Tous les lecteurs connaissent l’Histoire, notre Histoire bafouée(1). Celle qui a consistée à faire de notre peuple si avide d’autonomie et d’indépendance, un peuple dépendant d’un autre état nation. Celui-là même qui allait peu à peu, au fil du temps, détricoter tout ce qui faisait nos fiertés et surtout notre fil conducteur, notre colonne vertébrale, c’est à dire notre langue.
Essayons donc de tenter d’y voir plus clair.
De 475 à 824 : période de combats des Bretons contre les Francs, Clovis, Dagobert, Charlemagne, Louis Le Pieux.
Puis de 824 à 1488, nous sommes indépendants.
En 1675 a lieu la (première) Révolte des Bonnets Rouges.
En 1789, la révolution et la chute du Roi devaient entraîner le bonheur du peuple. Les Bretons ont perdu leurs « droits historiques » avec en prime la domination de Paris.
Les Républiques …
Suite à la prise de pouvoir en 1793 des Montagnards (parisiens) sur les Girondins (provinciaux) sous la Convention (Ière république) va débuter alors une domination hégémonique de la pensée parisienne qui fera du pouvoir un leg de génération en génération dont nous sommes aujourd’hui encore contraints et victimes.
Georges Cadoudal, à la tête de son armée rouge, tentera de s’opposer aux excès de la Convention devenue dictatoriale.
La IIIème république n’eut de cesse de matraquer la religion des Bretons, d’éradiquer la langue bretonne (hussards noirs de la république aux méthodes très coloniales), de mettre les Bretons, suspectés de n’être que d’éternels Chouans, sur la touche ou pour en faire de la chair à canons (Camp de Conlie)(2).
La IVème république, bien qu’accompagnant le CELIB, consacra l’amputation de la Loire Inférieure, initiée par le régime de Vichy.
La Vème république sonne le glas de nos dernières espérances.
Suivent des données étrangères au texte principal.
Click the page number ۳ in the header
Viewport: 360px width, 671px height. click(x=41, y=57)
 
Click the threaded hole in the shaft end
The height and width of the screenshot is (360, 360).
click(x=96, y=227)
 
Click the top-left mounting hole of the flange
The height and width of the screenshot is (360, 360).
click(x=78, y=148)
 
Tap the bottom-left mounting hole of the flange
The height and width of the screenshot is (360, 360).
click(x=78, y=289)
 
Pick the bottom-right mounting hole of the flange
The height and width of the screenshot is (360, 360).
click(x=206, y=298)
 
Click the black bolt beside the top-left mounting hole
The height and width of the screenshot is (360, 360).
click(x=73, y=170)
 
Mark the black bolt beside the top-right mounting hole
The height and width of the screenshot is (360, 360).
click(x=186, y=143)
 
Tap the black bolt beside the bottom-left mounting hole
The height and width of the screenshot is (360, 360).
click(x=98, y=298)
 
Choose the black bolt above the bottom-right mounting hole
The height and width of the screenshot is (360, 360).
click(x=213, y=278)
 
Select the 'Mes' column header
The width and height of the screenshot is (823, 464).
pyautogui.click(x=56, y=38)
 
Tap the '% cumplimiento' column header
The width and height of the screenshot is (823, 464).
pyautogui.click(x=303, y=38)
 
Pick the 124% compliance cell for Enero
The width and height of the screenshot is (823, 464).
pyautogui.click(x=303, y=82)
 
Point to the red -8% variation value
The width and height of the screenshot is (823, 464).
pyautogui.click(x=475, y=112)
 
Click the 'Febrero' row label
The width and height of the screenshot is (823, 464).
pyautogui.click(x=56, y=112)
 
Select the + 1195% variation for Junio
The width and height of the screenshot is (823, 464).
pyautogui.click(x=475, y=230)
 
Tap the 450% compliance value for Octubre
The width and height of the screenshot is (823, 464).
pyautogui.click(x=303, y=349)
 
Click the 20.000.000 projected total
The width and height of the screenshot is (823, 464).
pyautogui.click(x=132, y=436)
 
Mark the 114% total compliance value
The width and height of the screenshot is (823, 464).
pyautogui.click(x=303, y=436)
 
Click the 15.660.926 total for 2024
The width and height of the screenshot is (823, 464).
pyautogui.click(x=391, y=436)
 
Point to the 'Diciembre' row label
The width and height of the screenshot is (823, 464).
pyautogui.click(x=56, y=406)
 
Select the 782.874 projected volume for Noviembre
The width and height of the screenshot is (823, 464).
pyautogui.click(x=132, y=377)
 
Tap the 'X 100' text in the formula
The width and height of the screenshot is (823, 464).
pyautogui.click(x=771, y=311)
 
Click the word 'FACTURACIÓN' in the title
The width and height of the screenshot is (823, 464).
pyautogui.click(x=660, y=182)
Chacun de nous a eu des espérances qui en Mitterrand (décentralisation ratée), en Chirac, en Sarkozy ou en Hollande (père de la réforme territoriale bâclée).
L’insuffisance de la décentralisation ne nous a pas échappé, de même que les avatars voulant donner le change.
Nous savons nous méfier des positions, des postures, des phrases des uns et des autres, des pseudo régionalistes voulant surfer sur une idée en vogue- et il est temps de le dire haut et fort que nous ne sommes pas dupes. Même François Baroin se prête à l’exercice en critiquant dans les colonnes du Figaro fin avril 2020 , je cite «l‘état figé dans sa culture jacobine et ultra centralisatrice». Dans les colonnes du Télégramme, en début d’année, Richard Ferrand s’y met aussi en souhaitant un parlement breton!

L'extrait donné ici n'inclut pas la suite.